Why Unit Tests Anyway?

Our main focus when writing software is building new features and fixing bugs. Of course, we need to test what we built, but we get the most joyful moment when our newly developed feature works. The next step is to write unit tests… But, we already know it is working, so why spend so much effort on it? It is much more fun to start with the next feature, right? So, we skip writing unit tests. But what happens when we need to extend the feature we wrote with some new functionality? 

How are we going to ensure we did not break the original feature? What if we want to refactor the code we have written? These are the moments we are glad when we notice someone took the effort to write unit tests. Unit tests will give us the confidence that we didn't break anything when we changed some code (assuming the unit tests are well written and provide enough code coverage).
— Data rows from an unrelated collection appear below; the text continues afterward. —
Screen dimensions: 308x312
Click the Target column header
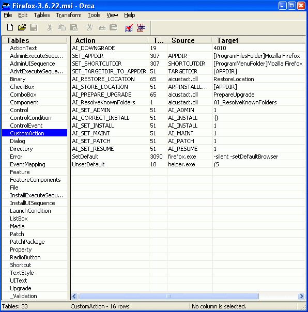258,40
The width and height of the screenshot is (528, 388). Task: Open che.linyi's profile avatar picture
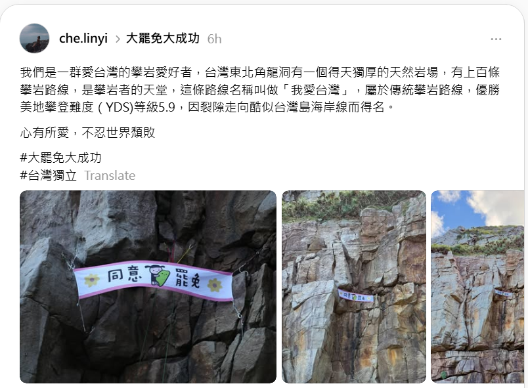point(34,38)
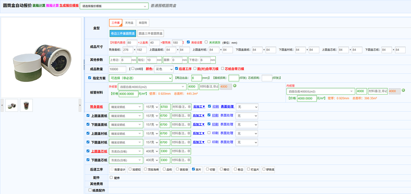Click the 生成报价模板 link

pyautogui.click(x=69, y=6)
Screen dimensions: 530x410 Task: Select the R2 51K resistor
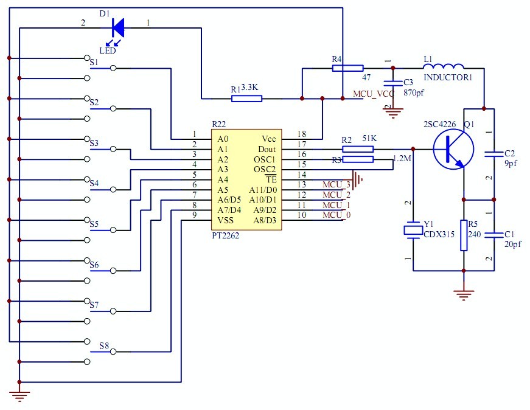(358, 149)
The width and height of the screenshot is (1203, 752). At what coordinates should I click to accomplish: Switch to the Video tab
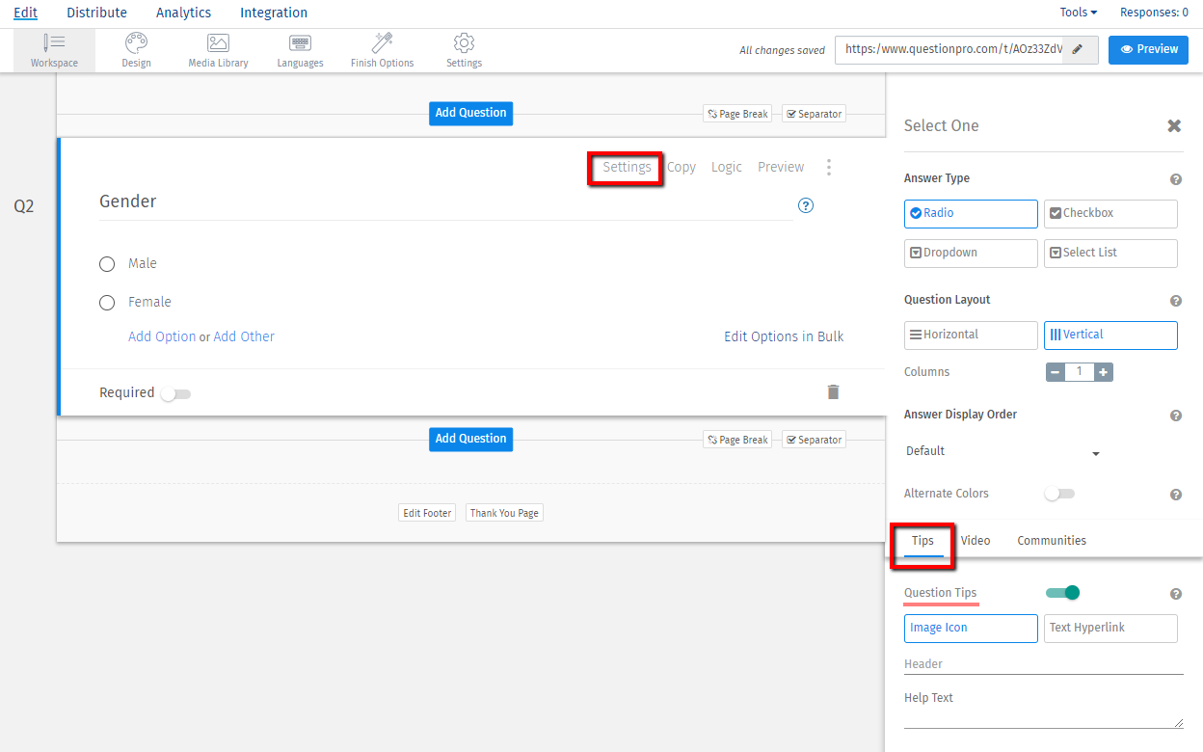point(976,541)
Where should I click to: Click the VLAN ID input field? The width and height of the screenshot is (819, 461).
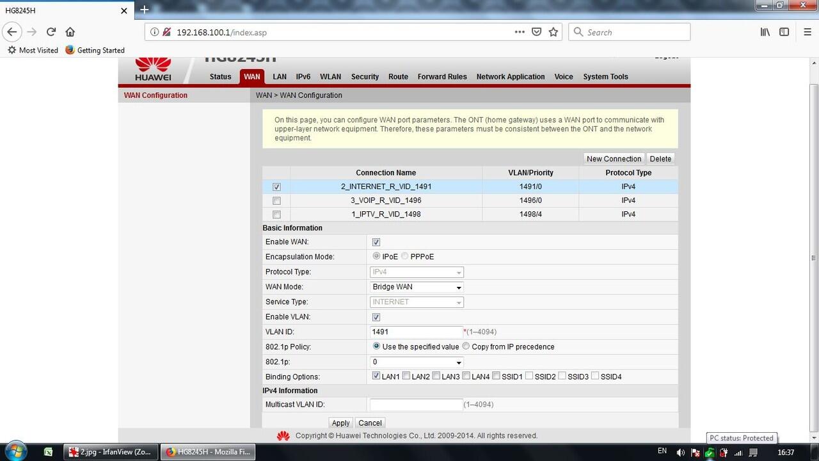point(417,332)
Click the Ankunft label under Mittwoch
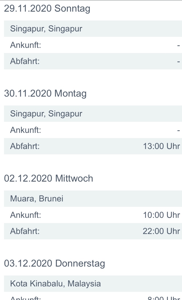The width and height of the screenshot is (182, 300). [26, 215]
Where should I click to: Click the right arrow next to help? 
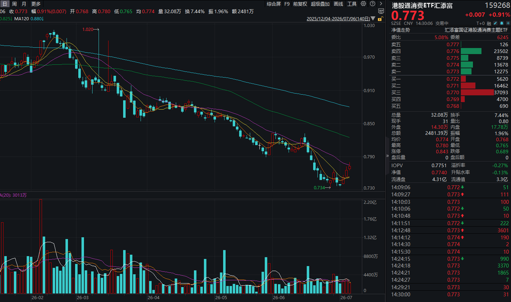pyautogui.click(x=381, y=4)
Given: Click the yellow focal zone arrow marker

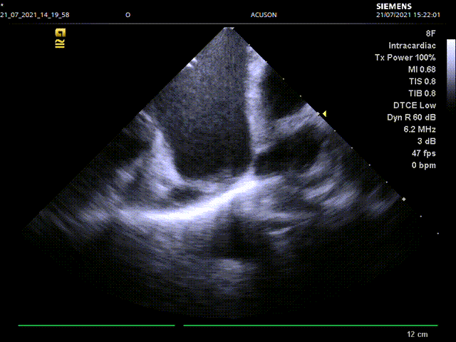Looking at the screenshot, I should pos(323,114).
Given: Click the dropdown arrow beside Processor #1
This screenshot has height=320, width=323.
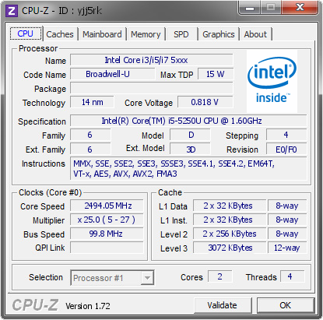Looking at the screenshot, I should [147, 278].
It is therefore also common practice to run the unit tests as part of your CI/CD pipeline. 

If you do not like writing unit tests after developing a new feature, you can also consider writing your unit tests first, letting them fail, and when you implement your code, the unit tests will pass (TDD: Test Driven Development). This way, when you have reached your uppermost moment of joy (It works!), you also have your unit tests passed (All the unit tests passed!). That doubles your moment of joy ;-) .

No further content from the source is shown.